Collected data entries:
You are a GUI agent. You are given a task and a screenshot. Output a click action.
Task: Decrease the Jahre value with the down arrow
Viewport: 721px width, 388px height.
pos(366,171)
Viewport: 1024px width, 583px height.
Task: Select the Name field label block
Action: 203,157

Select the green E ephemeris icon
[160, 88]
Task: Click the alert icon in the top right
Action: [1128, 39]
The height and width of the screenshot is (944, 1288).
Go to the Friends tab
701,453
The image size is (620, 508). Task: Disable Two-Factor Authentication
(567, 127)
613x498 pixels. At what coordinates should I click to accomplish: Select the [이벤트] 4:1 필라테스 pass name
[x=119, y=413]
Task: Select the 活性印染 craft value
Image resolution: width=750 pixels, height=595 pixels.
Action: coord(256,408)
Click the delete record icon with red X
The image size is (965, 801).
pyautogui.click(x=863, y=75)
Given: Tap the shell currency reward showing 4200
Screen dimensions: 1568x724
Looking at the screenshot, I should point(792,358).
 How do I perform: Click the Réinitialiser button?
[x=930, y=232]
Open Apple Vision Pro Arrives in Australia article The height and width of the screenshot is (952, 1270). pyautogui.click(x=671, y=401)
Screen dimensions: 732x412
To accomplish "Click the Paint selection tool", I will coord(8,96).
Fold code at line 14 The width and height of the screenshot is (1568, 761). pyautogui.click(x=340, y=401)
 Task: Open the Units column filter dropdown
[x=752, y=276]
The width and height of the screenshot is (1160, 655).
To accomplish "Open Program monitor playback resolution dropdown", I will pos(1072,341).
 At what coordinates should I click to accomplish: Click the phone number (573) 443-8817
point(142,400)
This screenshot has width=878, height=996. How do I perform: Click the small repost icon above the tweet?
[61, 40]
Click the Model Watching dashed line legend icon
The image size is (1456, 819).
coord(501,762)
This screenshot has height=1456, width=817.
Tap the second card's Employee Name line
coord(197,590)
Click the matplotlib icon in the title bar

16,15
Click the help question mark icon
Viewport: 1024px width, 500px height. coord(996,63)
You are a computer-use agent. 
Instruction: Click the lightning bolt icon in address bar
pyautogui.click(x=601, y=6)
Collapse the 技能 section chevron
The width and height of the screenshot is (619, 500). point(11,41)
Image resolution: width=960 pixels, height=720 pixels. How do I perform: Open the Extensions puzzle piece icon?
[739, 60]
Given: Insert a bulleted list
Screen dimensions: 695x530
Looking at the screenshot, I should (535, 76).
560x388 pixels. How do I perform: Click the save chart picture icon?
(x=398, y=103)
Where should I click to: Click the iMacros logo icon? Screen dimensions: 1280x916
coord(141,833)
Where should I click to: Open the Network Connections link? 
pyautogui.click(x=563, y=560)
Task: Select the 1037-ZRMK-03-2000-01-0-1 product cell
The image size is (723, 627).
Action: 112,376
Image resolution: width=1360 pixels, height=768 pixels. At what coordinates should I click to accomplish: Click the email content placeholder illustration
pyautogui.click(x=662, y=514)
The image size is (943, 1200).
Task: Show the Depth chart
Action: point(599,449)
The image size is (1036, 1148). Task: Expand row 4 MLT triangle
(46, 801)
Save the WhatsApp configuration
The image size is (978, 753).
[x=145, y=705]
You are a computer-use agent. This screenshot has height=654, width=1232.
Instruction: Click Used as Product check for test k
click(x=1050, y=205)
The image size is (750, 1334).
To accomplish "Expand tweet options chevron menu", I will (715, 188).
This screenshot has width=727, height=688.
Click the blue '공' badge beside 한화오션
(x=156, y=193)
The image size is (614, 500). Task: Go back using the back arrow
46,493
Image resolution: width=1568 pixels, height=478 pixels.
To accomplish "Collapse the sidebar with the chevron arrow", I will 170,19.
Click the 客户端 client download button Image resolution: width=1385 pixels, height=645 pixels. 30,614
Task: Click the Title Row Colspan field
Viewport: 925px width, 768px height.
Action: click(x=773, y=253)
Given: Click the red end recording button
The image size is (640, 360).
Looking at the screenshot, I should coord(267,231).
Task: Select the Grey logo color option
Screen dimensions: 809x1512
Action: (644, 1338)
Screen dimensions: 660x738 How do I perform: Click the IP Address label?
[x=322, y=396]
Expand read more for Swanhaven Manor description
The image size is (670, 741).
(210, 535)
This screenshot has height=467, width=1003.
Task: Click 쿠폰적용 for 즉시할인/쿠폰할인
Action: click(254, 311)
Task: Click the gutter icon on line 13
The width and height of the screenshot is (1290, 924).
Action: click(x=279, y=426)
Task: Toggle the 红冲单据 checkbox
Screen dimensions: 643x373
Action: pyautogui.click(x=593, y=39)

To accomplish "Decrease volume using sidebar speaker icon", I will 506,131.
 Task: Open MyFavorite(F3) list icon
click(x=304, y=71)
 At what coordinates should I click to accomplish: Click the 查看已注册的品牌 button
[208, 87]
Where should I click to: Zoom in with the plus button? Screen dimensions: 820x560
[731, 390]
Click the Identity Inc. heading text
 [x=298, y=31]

→ Work task:
Pick each line holding "Decrease" out of the entries above and return it.

→ Task result:
Task: Decrease the Jahre value with the down arrow
To accomplish "Decrease volume using sidebar speaker icon", I will 506,131.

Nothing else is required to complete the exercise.